News Corp. is selling Myspace. Everybody heard this.

But the very news is that an unknown company is going to pay "only" 35 million dollars to buy the site. Only a couple of nuts if compared with 580 million paid from News Corp. in 2005. 

Everybody says: Myspace is falling? The reason is the success of Facebook. The second one grows and makes money, while Myspace is losing appeal. All right, but what can we do with 35 million users of Myspace? I repeat: 35 million users...I can't believe nobody thought that this is a huge amount of members.

Honestly, I have never been a Myspace fan. Well, there is a very nice music player, and...hm and then? For years not much innovation, always the same things.

Nowadays a musician needs a youtube account to upload its videos, a Myspace account to upload audio files, a Facebook account to get fans, a publisher account to sell scores and mp3, and so on...
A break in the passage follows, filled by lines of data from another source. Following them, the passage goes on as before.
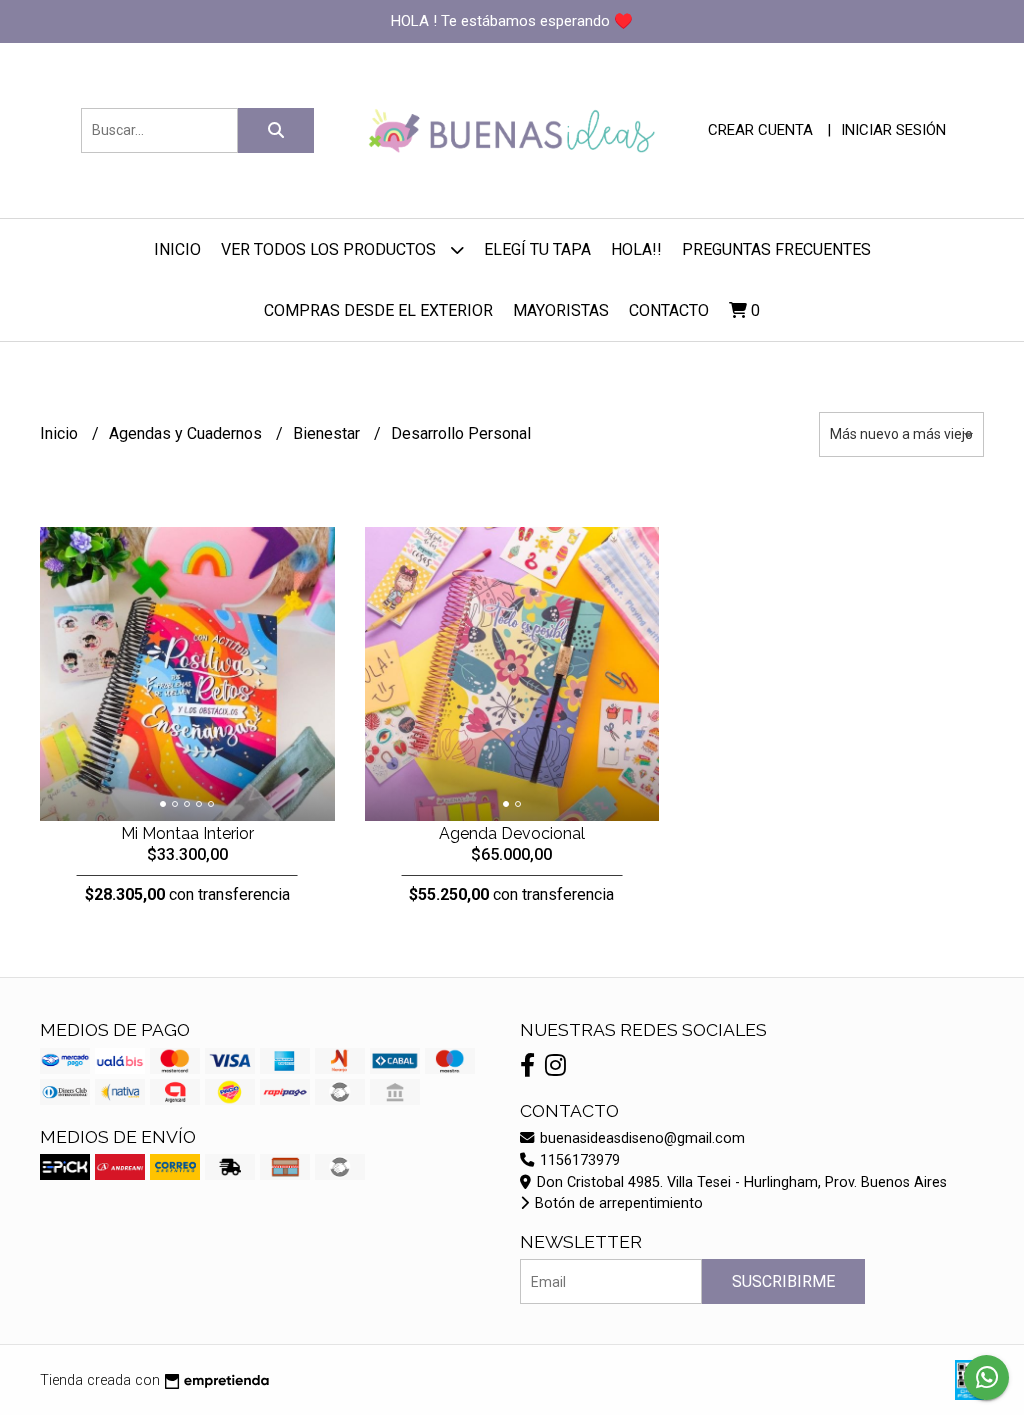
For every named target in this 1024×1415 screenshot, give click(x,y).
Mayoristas (561, 310)
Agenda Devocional (512, 833)
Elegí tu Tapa (537, 249)
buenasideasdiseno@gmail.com (640, 1138)
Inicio (177, 249)
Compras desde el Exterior (378, 310)
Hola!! (636, 249)
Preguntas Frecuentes (776, 249)
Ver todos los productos (330, 249)
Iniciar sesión (893, 130)
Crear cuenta (760, 130)
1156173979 (578, 1160)
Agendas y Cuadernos (187, 433)
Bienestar (328, 433)
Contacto (669, 310)
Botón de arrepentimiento (617, 1203)
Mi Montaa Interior (187, 833)
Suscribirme (783, 1281)
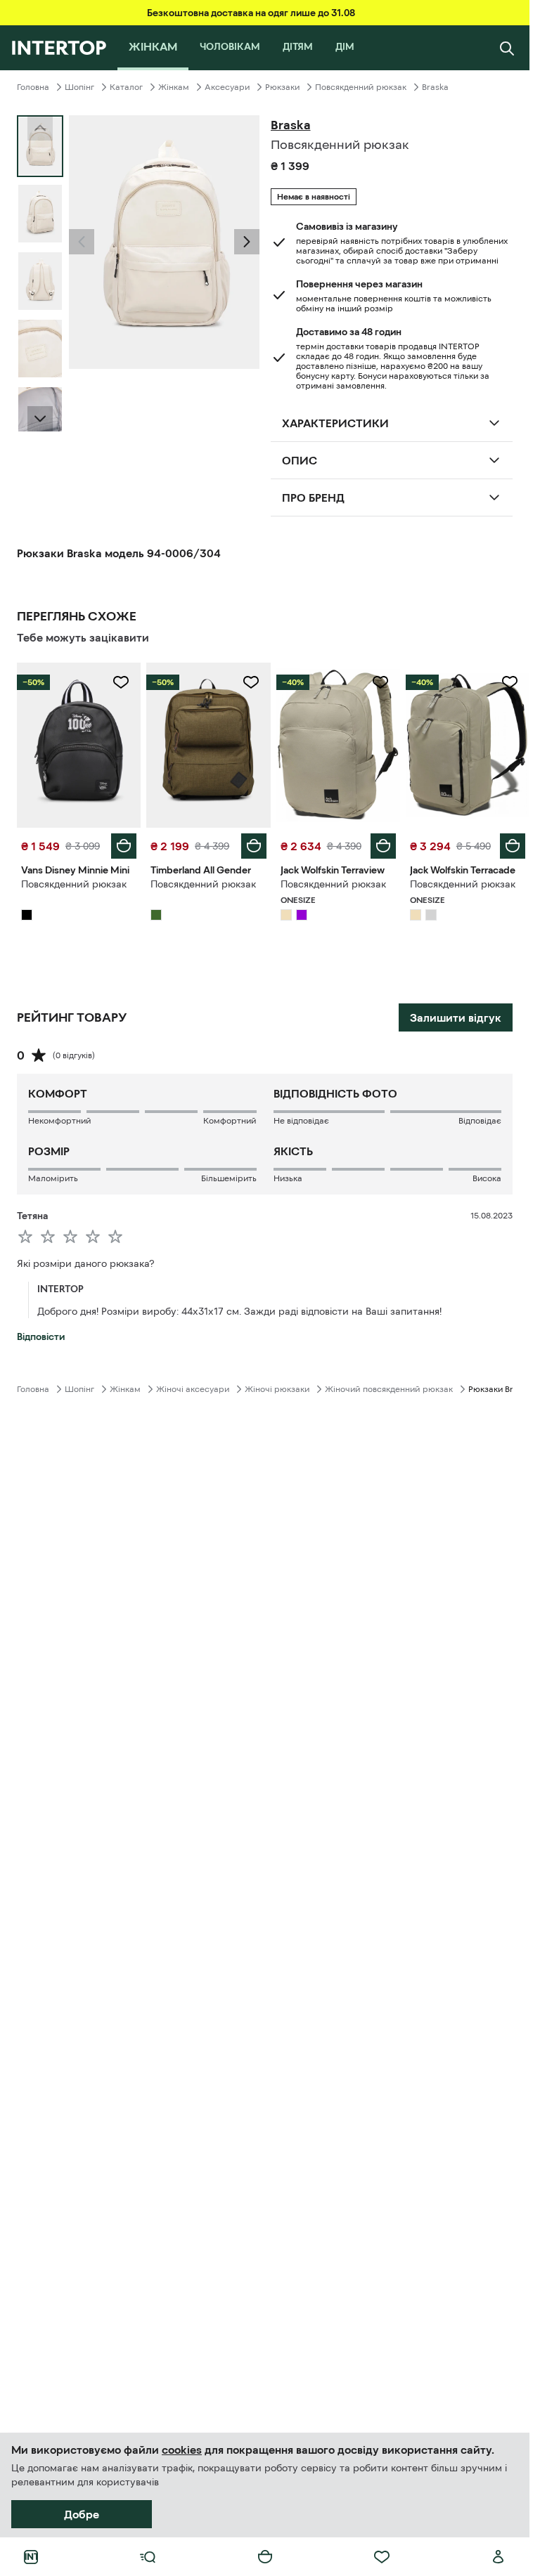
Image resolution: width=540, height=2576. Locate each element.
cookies (182, 2449)
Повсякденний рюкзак (360, 87)
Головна (33, 87)
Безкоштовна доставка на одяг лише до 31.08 (251, 13)
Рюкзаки (282, 87)
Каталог (126, 87)
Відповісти (41, 1336)
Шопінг (79, 87)
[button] (81, 241)
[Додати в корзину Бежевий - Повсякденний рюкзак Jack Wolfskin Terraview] (383, 846)
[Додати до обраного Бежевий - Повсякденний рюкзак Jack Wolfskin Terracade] (510, 682)
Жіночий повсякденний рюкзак (389, 1389)
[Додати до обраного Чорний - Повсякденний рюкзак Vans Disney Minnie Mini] (121, 682)
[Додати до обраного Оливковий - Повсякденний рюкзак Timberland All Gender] (251, 682)
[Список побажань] (382, 2557)
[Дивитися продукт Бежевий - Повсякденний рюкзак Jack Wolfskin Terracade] (467, 745)
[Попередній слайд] (81, 241)
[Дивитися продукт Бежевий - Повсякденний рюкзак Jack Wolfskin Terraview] (338, 745)
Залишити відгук (455, 1017)
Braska (435, 87)
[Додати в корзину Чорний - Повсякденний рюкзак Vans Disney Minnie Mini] (123, 846)
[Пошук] (507, 48)
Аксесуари (227, 87)
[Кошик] (265, 2557)
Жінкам (173, 87)
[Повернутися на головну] (58, 48)
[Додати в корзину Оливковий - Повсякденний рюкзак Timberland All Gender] (253, 846)
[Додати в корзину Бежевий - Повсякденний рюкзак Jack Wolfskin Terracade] (512, 846)
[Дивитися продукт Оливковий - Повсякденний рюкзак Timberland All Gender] (208, 745)
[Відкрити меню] (148, 2557)
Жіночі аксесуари (192, 1389)
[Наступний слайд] (40, 418)
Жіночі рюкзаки (277, 1389)
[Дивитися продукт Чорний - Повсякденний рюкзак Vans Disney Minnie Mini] (79, 745)
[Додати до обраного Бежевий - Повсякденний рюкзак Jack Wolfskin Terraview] (380, 682)
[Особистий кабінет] (498, 2557)
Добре (81, 2514)
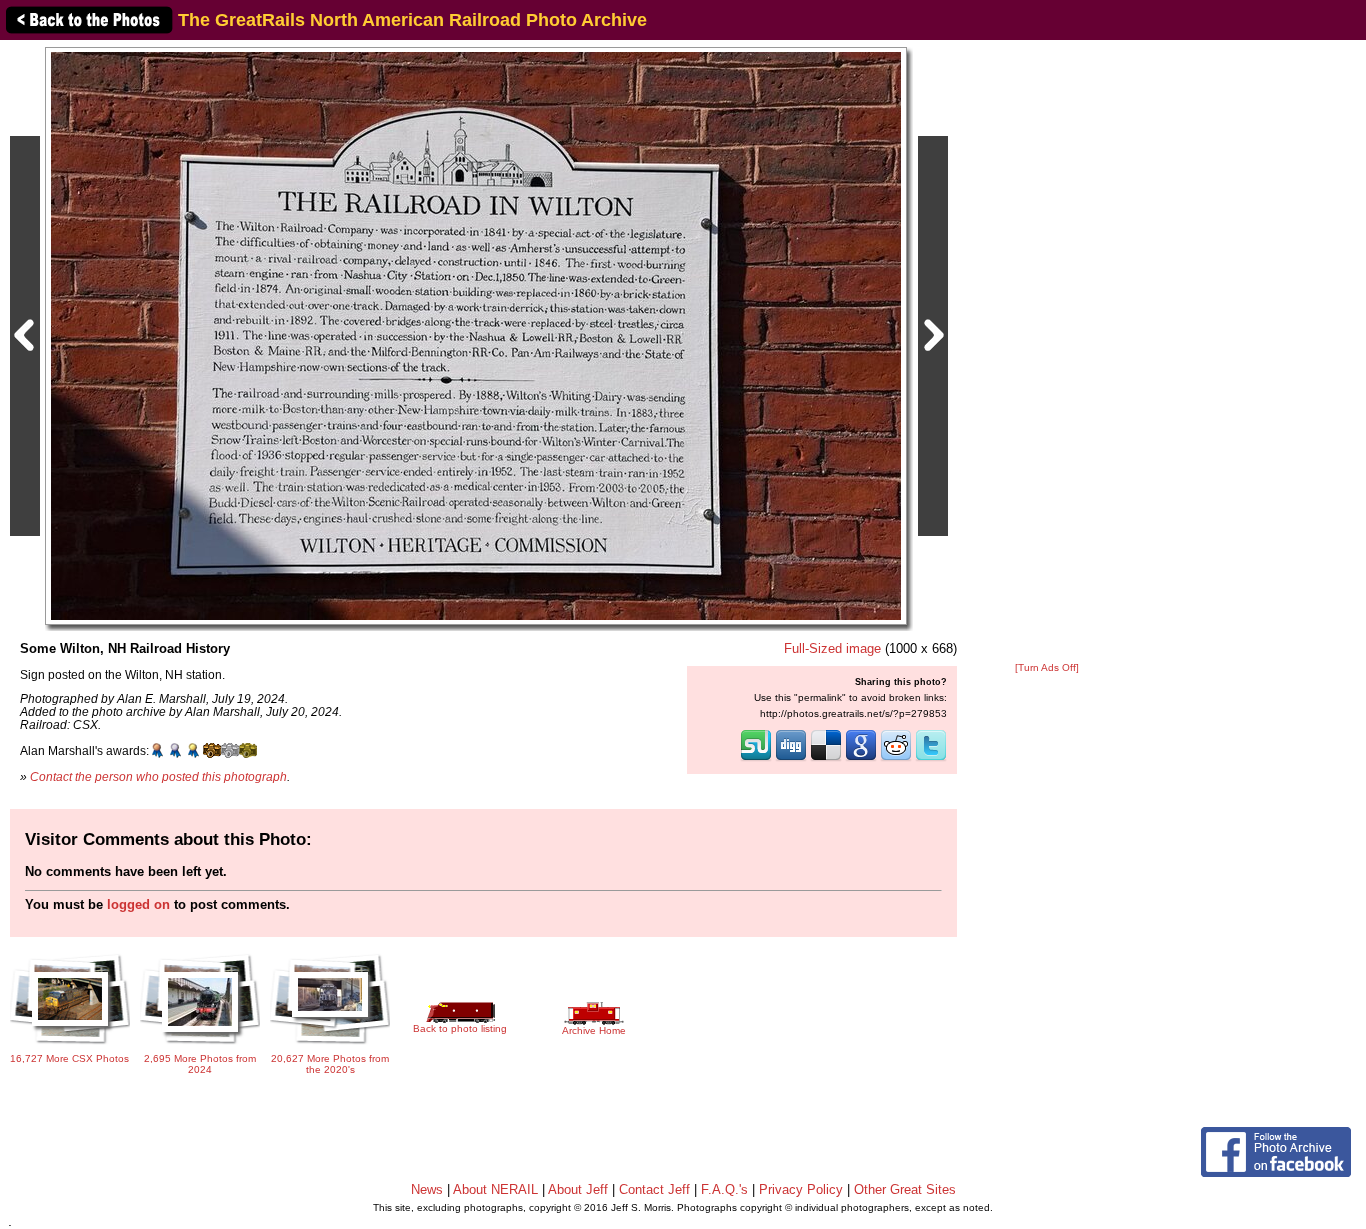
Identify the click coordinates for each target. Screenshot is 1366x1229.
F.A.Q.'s (724, 1189)
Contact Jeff (654, 1189)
Well, nobody in Myspace thought that a place where to join and embed all these things is exactly what musicians need. Embed videos, play audio files, sell scores, etc. Everything in just one site. 

If they could also convince talent scouts, majors, publishers, etc to look regularly at the sites and choose the Myspace song of the month, the artist of the year, or something similar, they will reach the goal. They would give visibility to musicians and to the site. They would capture users, views, clicks, advertisers, money, etc.

This is the problem. Myspace has never been a real site for musicians. A musician needs too many other sites to promote himself. And when one or more of them work, he will leave Myspace.